Stored items
--------------------------------

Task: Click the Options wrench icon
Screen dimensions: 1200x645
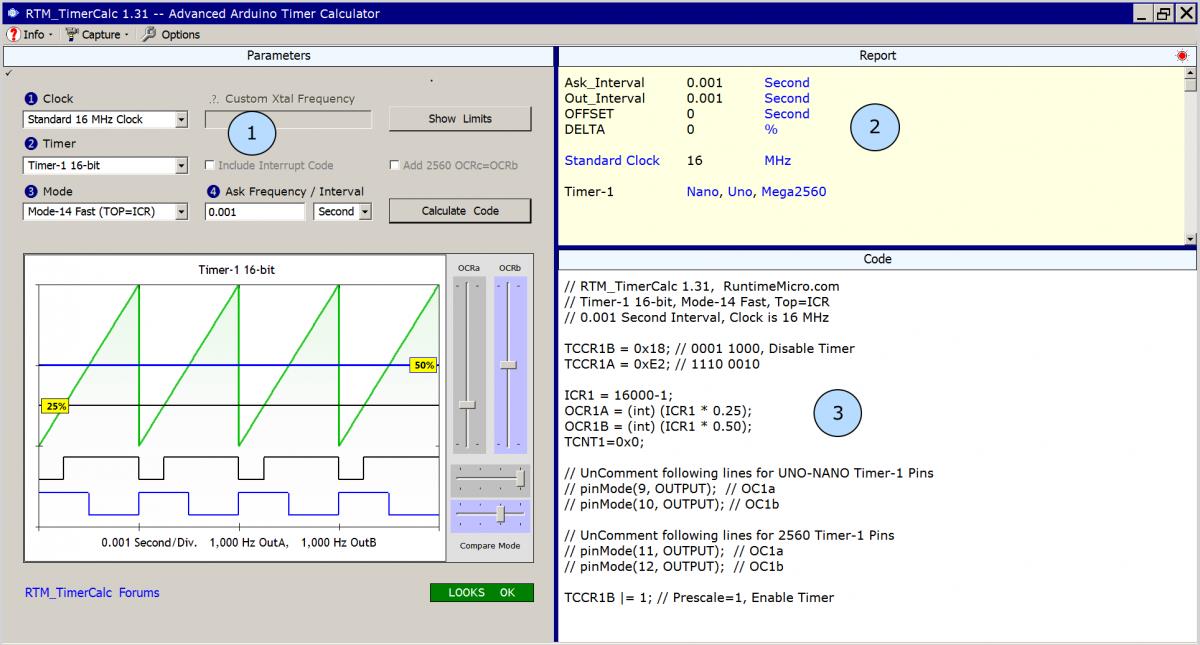Action: [x=149, y=34]
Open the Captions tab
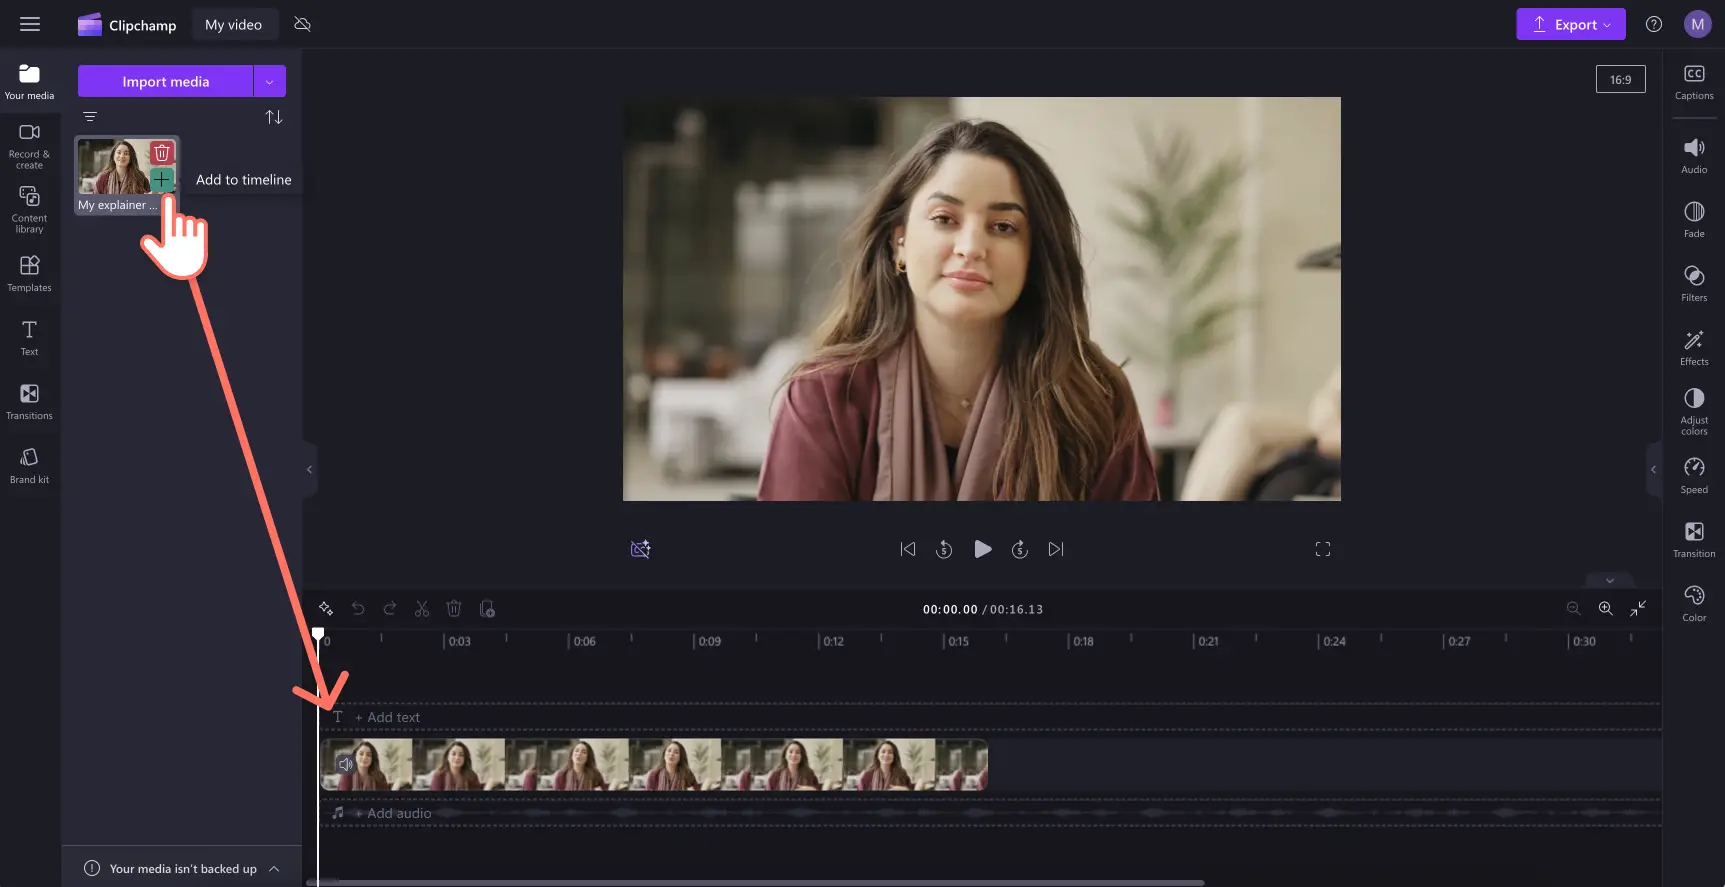 click(1694, 82)
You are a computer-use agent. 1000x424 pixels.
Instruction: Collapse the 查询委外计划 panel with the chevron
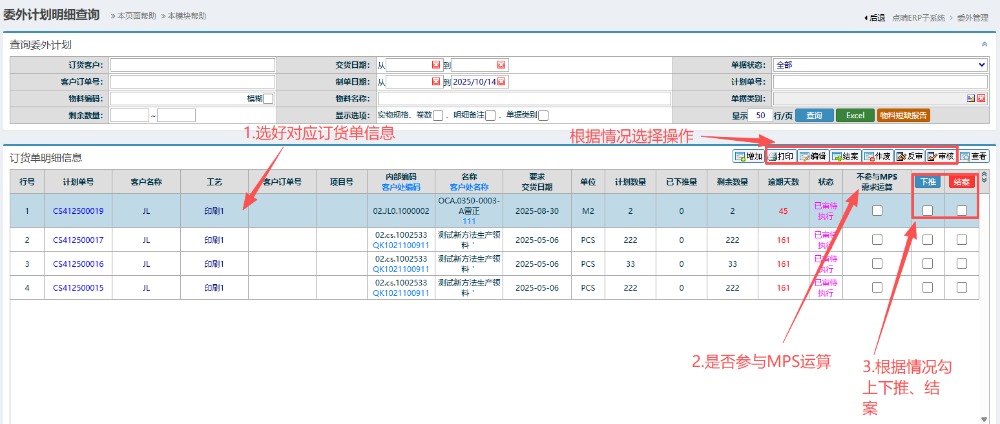(x=985, y=45)
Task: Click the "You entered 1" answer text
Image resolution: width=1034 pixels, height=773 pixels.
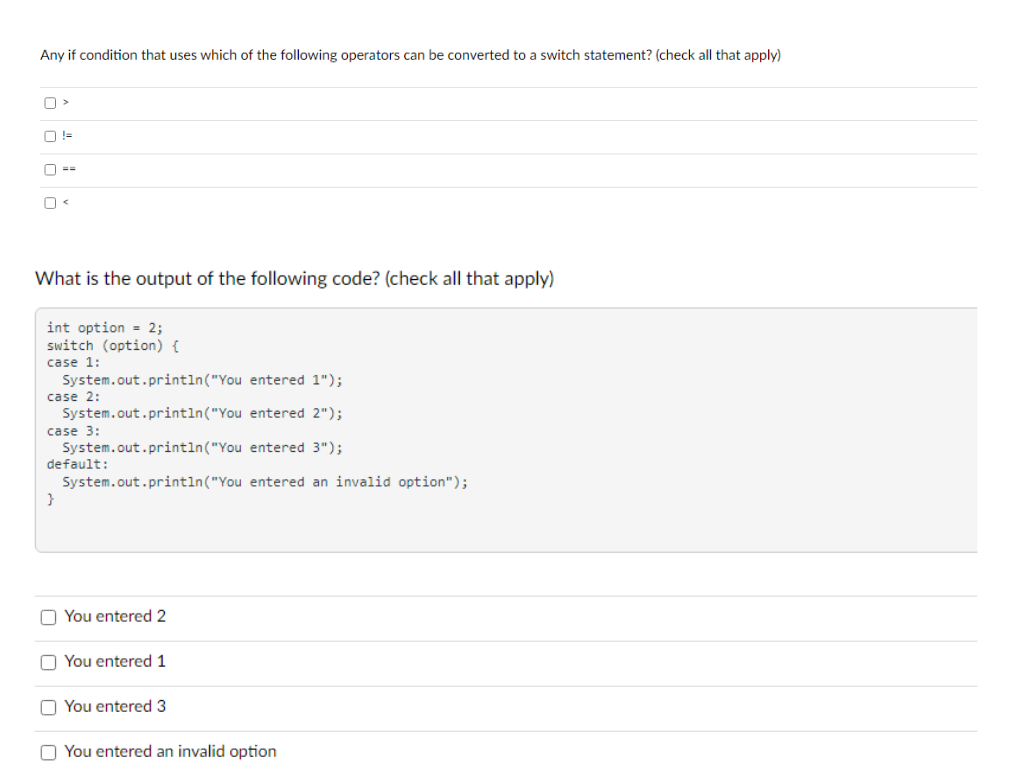Action: click(115, 661)
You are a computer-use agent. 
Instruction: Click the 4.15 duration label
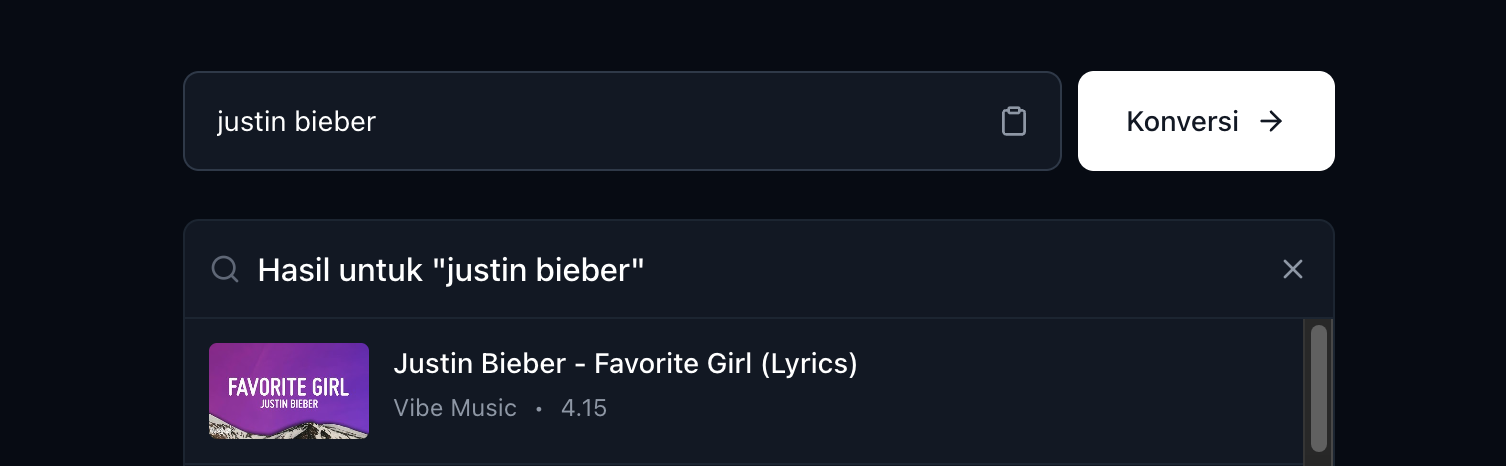coord(584,408)
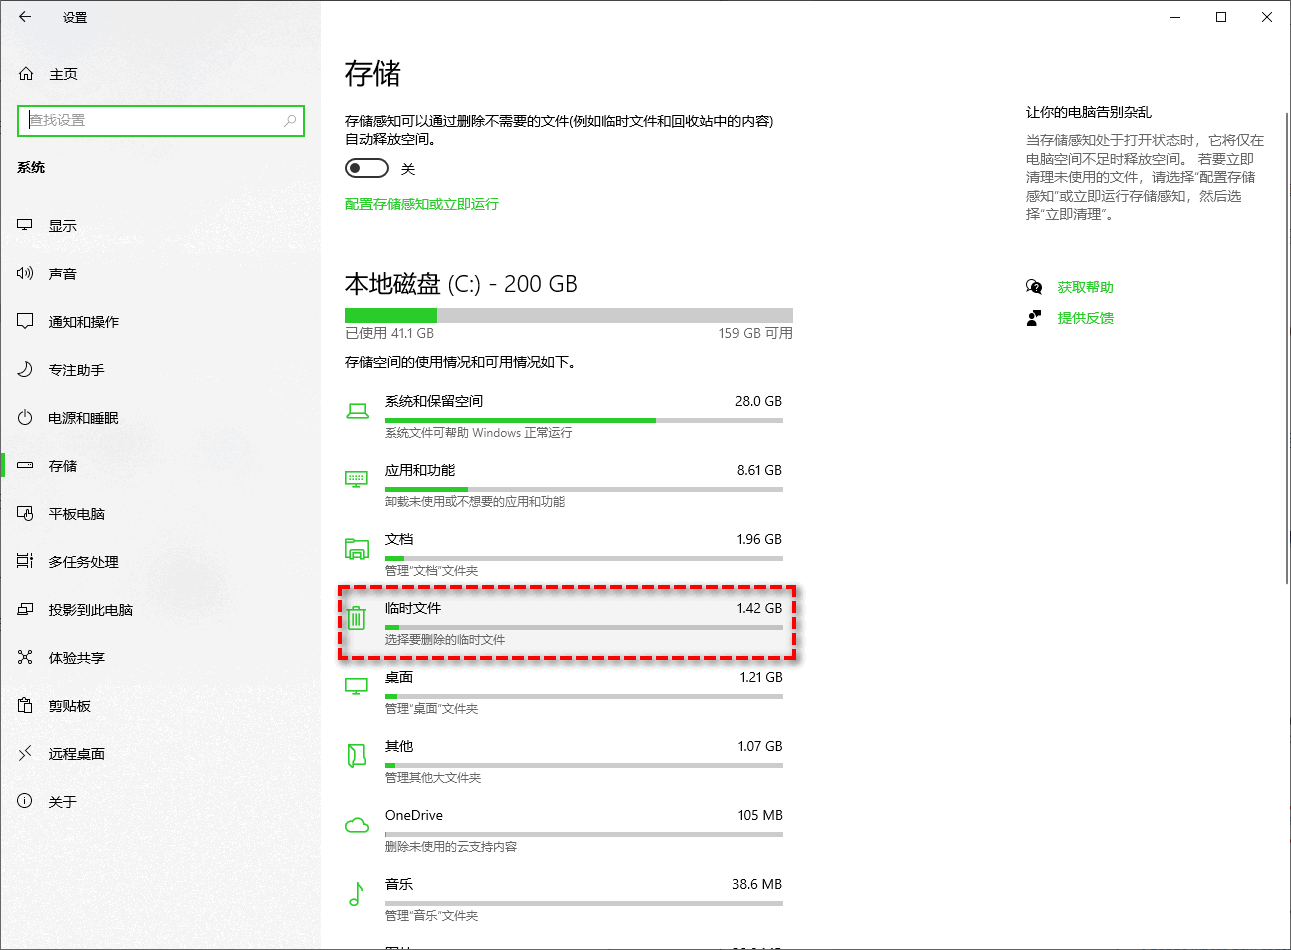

--------------------------------

Please output, exactly and with no pictures, only the lines from the one containing "Image resolution: width=1034" through the final line of the records above.

> [TASK RESULT]
Image resolution: width=1034 pixels, height=773 pixels.
Action: click(115, 661)
You are a computer-use agent. 
Instruction: Click the 4.15 duration label
coord(584,408)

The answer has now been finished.